## Text block
****
# Kitten Pens.... Any ideas



## Cosmills (Oct 3, 2012)

Rosie is due her babies within the next few weeks and will be having them in a room set up for her ... 

Now when the kits get older I want to bring them downstairs , we have a massive hallway so want a pen that I can put the cat tree in , and so Rosie can get in and out of it but not the kits ... Any suggestion


----------



## Soupie (Sep 2, 2008)

If you are on Facebook then https://www.facebook.com/AwesomeKittenPens?fref=ts


----------



## we love bsh's (Mar 28, 2011)

build your own with some 2x1 wood and 1 1/2inch mesh will be easy and you will save money.


----------



## Cosmills (Oct 3, 2012)

Do like them wooden kitten pens.... Expensive tho, then there is storage ...

I found these
Fabric Dog Pens

Think I will have a word with daddy ... OH is shocking with DIY


----------



## catlove844 (Feb 15, 2011)

oh wow those hand made pens are gorgeous! 

I used a big dog crate from ebay, was £44 could fit a german shepherd in it easy, put some card up so mum could jump out and kittens were safe, we had a box inside the crate aswell 

What are you expecting colour wise?? :001_wub:


----------



## we love bsh's (Mar 28, 2011)

catlove844 said:


> oh wow those hand made pens are gorgeous!
> 
> I used a big dog crate from ebay, was £44 could fit a german shepherd in it easy, put some card up so mum could jump out and kittens were safe, we had a box inside the crate aswell
> ^
> What are you expecting colour wise?? :001_wub:


weve done this in the past.^


----------



## spid (Nov 4, 2008)

Those hand made pens Soupie recommended are great = perspex too so very easy to clean. They are customisable - so I'm sure if you asked for it to be easily collapsible, take apartable for storage they could do it.


----------



## Cosmills (Oct 3, 2012)

catlove844 said:


> oh wow those hand made pens are gorgeous!
****
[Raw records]

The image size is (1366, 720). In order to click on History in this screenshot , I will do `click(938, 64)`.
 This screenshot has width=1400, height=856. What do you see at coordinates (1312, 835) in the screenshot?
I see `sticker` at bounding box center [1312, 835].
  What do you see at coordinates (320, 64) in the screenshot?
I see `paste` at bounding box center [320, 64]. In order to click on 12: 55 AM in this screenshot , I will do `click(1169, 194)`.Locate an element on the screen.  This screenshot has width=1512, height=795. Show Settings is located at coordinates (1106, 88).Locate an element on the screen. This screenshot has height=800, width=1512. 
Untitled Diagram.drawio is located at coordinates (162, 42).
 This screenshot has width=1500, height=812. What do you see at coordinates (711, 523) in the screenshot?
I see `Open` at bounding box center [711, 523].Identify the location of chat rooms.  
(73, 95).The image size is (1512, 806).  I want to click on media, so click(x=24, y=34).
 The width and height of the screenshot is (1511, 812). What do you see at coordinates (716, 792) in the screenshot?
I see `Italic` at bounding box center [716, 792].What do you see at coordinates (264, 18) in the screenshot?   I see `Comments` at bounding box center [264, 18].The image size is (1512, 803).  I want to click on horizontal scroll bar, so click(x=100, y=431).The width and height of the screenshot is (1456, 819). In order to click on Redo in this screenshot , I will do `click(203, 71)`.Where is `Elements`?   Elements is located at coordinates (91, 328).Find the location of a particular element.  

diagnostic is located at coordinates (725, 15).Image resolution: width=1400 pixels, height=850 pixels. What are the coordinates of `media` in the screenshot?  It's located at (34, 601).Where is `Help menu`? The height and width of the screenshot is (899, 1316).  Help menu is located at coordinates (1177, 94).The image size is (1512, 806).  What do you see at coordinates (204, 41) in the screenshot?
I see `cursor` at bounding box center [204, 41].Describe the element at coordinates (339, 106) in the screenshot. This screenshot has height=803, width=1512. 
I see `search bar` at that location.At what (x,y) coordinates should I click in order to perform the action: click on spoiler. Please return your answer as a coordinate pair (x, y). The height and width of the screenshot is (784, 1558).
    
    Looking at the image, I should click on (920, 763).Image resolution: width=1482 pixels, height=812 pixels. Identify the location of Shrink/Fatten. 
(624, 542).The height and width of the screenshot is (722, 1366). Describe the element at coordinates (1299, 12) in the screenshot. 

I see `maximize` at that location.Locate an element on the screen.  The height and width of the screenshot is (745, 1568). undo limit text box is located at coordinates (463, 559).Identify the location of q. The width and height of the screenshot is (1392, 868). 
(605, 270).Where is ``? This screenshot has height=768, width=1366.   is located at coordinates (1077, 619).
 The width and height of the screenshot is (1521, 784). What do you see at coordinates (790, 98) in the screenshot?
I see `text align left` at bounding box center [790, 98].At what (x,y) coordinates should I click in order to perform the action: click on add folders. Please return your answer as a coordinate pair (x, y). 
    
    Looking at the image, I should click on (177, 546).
****
## Instructions to follow
In the kitten pen thread, how much did catlove844 pay for the big dog crate from eBay? The records have nothing to do with the kitten pen thread.

## Output
£44